EXTRACTED INFORMATION -
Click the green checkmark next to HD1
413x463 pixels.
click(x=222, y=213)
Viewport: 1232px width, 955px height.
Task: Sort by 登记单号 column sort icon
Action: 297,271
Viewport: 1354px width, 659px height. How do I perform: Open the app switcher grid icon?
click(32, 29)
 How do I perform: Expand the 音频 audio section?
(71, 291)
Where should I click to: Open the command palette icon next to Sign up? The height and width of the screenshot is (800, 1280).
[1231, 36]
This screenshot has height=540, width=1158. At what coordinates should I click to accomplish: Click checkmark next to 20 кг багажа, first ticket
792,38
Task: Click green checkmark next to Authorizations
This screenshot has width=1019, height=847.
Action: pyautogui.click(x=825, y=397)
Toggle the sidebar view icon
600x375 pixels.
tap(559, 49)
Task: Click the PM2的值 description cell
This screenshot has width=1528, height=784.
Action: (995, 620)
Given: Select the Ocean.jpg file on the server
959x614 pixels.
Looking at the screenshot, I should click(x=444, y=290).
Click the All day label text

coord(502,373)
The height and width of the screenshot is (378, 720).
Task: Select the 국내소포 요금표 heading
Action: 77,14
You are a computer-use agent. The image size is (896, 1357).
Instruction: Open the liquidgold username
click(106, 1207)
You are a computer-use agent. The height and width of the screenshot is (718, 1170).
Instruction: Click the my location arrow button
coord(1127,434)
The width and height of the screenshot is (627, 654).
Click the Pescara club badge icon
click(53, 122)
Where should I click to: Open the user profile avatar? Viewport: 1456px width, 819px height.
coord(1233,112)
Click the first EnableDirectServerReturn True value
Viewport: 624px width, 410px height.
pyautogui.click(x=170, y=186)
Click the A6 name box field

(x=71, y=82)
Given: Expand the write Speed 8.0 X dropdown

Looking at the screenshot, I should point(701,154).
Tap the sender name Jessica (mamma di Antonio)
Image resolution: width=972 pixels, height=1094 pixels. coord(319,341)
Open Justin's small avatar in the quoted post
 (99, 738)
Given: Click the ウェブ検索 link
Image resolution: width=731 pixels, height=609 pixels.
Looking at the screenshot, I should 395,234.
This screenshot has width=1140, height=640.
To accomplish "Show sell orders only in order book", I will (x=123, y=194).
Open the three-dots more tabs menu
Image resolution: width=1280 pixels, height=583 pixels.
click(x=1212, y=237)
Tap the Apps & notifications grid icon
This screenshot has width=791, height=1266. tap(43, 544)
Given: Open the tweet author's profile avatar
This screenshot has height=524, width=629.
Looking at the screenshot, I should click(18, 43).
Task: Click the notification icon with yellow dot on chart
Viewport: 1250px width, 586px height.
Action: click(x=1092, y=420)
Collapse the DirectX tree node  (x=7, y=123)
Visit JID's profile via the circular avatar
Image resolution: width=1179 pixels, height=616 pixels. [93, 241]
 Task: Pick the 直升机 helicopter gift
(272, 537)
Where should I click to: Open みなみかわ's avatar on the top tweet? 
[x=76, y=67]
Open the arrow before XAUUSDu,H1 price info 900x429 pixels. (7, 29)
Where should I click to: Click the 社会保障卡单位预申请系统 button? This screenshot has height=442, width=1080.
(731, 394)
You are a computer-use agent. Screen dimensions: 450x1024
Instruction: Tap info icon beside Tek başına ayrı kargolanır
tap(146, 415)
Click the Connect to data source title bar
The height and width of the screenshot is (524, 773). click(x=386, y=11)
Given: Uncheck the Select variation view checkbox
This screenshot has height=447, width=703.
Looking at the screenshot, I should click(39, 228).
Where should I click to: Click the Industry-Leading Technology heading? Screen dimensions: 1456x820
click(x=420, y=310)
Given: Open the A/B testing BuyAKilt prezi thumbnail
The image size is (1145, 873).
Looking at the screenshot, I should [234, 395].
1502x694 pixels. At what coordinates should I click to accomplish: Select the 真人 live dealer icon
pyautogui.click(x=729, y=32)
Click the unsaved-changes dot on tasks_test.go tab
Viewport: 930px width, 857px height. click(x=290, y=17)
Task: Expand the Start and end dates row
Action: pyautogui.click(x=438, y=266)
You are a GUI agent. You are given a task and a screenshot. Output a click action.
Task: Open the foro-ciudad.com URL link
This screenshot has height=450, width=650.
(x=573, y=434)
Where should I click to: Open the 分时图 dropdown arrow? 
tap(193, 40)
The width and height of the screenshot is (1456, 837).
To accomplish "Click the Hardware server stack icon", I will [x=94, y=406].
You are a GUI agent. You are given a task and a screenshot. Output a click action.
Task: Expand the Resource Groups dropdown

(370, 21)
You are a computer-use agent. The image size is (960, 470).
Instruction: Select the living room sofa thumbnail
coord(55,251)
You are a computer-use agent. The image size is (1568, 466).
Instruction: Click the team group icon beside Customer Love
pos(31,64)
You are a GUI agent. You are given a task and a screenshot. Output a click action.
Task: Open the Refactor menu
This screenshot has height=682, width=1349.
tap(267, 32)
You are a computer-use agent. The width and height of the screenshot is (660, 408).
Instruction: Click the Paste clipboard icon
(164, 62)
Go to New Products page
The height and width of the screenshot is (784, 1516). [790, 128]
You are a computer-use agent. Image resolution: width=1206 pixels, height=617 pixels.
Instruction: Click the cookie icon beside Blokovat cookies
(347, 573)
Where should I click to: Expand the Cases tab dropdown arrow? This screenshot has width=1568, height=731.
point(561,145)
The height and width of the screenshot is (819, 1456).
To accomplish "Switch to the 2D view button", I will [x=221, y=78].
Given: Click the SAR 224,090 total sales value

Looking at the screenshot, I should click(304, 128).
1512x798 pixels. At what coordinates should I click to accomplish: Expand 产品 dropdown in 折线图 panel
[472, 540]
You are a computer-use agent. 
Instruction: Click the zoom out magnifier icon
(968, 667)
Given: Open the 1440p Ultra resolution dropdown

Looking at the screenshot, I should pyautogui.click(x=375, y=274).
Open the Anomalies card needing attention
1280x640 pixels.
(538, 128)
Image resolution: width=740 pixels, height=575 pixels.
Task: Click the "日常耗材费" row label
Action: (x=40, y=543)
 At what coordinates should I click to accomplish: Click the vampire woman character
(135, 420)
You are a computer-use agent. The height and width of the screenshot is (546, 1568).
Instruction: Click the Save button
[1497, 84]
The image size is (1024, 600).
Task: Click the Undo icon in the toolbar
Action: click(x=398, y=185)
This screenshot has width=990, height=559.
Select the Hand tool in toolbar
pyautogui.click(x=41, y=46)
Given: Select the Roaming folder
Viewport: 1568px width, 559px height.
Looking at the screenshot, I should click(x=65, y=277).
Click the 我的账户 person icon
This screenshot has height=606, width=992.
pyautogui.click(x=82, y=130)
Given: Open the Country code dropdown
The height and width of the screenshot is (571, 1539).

EXERCISE DIRECTIONS -
Since only part of the listing is wanted, copy exactly the lines from the one holding "The height and width of the screenshot is (819, 1456)." to the one holding "Given: Open the Country code dropdown", both included.

RESPONSE TO THIS EXERCISE -
The height and width of the screenshot is (819, 1456).
To accomplish "Switch to the 2D view button", I will [x=221, y=78].
Given: Click the SAR 224,090 total sales value

Looking at the screenshot, I should click(304, 128).
1512x798 pixels. At what coordinates should I click to accomplish: Expand 产品 dropdown in 折线图 panel
[472, 540]
You are a computer-use agent. 
Instruction: Click the zoom out magnifier icon
(968, 667)
Given: Open the 1440p Ultra resolution dropdown

Looking at the screenshot, I should pyautogui.click(x=375, y=274).
Open the Anomalies card needing attention
1280x640 pixels.
(538, 128)
Image resolution: width=740 pixels, height=575 pixels.
Task: Click the "日常耗材费" row label
Action: (x=40, y=543)
 At what coordinates should I click to accomplish: Click the vampire woman character
(135, 420)
You are a computer-use agent. The height and width of the screenshot is (546, 1568).
Instruction: Click the Save button
[1497, 84]
The image size is (1024, 600).
Task: Click the Undo icon in the toolbar
Action: click(x=398, y=185)
This screenshot has width=990, height=559.
Select the Hand tool in toolbar
pyautogui.click(x=41, y=46)
Given: Select the Roaming folder
Viewport: 1568px width, 559px height.
Looking at the screenshot, I should click(x=65, y=277).
Click the 我的账户 person icon
This screenshot has height=606, width=992.
pyautogui.click(x=82, y=130)
Given: Open the Country code dropdown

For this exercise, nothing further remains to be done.